Saved data entries:
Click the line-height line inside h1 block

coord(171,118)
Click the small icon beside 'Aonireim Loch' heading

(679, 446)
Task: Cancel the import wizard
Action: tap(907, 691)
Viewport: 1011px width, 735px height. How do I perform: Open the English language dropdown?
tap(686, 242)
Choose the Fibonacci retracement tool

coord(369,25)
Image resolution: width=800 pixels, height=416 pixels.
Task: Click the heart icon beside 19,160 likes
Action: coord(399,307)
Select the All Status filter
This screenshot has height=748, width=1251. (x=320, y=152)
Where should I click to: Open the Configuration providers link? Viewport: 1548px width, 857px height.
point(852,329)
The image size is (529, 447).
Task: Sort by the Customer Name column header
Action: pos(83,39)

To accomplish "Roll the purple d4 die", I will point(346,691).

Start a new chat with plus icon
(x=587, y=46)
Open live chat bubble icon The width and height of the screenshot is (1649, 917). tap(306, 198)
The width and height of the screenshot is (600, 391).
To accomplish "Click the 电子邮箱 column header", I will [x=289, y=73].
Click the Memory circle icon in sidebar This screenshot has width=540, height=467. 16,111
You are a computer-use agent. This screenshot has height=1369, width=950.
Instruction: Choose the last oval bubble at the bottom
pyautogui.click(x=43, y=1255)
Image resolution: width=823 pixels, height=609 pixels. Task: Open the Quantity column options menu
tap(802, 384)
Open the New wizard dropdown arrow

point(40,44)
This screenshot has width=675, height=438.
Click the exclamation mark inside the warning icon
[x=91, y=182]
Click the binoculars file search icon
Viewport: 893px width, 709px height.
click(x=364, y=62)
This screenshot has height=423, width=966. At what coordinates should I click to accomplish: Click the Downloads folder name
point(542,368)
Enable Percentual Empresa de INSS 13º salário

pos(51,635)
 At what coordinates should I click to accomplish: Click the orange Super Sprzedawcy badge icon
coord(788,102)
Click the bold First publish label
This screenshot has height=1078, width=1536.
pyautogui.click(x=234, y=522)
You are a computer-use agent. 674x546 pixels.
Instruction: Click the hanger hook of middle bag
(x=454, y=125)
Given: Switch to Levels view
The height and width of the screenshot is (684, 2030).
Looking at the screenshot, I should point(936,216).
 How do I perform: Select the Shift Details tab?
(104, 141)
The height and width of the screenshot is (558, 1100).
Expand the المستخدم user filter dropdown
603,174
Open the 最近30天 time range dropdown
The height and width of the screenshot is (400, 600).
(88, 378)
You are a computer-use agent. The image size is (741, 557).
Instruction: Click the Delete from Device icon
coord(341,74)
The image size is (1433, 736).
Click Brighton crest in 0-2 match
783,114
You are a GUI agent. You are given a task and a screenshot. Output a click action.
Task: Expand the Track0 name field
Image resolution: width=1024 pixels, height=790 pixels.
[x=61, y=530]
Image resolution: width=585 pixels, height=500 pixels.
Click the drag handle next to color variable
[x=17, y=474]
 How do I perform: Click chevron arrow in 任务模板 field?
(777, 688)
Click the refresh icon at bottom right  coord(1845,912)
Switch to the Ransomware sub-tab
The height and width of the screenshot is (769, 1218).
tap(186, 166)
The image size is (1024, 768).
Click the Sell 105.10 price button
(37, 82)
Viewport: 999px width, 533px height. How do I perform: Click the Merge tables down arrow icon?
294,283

* EXERCISE OBJECTIVE *
The number of lines containing "agent" is all that is wanted; tally them in the data.

* WRITTEN RESPONSE *
4